Saturday, August 05, 2006

The Guy They Call Jug

One of the offices I clean contains an occupant that everyone calls Jug. I have not yet figured that one out, he doesn't look like a jug, I'm not quite sure how a jug acts, so I can't say he acts like one, but they call him that nonetheless.

It's kind of funny, actually. It seems that Jug has lost all ties to any identity that he was before he became Jug. Even the name plate above his door bares the name 'JUG'.

I have taken on the solemn goal to discover what Jug's real identity is.

Friday, August 04, 2006

Happy Friday!

(Hmmmm.... material for a new desktop picture??)

Thursday, August 03, 2006

Shoo fly, don't bother me!

(Special thanks to nevadagirl)

As if it couldn't get any worse.....

I have just been informed that our production managers softball team will be called The Dungbeetles.

What the hell??

In my worst nightmare I wouldn't want to be associated with a dungbeetle. I'm totally grossed out by this.

As if that wasn't bad enough, everyone on the team gets a cool nickname except me. I'm The Giggler! What the heck is that?? It sounds like some sort of mutant super villain.

So I googled 'the giggler' and came up with this. I'm horrified! 'The Giggler' goes around and puts poo on the shoe of parents who have disciplined their children. Ack!!!
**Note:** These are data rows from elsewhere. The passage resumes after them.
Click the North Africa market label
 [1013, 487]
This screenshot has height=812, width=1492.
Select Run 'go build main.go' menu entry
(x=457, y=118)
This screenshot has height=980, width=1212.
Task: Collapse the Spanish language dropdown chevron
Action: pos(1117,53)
Wednesday, August 02, 2006

The Company Picnic

It has been announced that we will be having a company picnic this year. Already the production managers are planning to challenge the company softball team. I'm freaked out by this, I can't play softball to save my life. In fact, I vividly remember Mr. Russnell rolling the softball on the ground in 8th grade gym class just so I could hit the ball.

This is bad.

Tuesday, August 01, 2006

Ask Dr. Joe

(Go here for your personal evaluation.)

Personally, I find it troubling that I even consider taking such advice from someone with such shifty eyes!

Here's the scoop fellow bloggers. I have taken this photo on the sly, literally hiding from view behind shelves and boxes to snap this, in hopes that someone out there may be able to photoshop this into something I can use.

Here is my request:

This is the man responsible for my current irrational fear of flying insects. It has gone way beyond the June bug, for it seems that I now scream out in fear at my desk at just the glimpse of an insect through the corner of my eye. I am that traumatized by the June Bugs! So, for all of you creative people out there who happen to have a skill with digital images, send me your creative genius! I would love to see how you could photoshop this picture into something funny and ingenious, just drop me the photo in my email, all pictures will be posted in future blog entries. My only request is that the pictures be tasteful and rated G.

Thanks in advance to everyone who chooses to participate!

Important Update:

Somehow a praying mantis found it's way inside the top drawer of my desk today. Imagine that! Out of nowhere a bright green preying mantis just appearing out of thin air, and Joe asks me how I liked my 'little buddy'. I may just plaster every single picture I receive all over his materials area.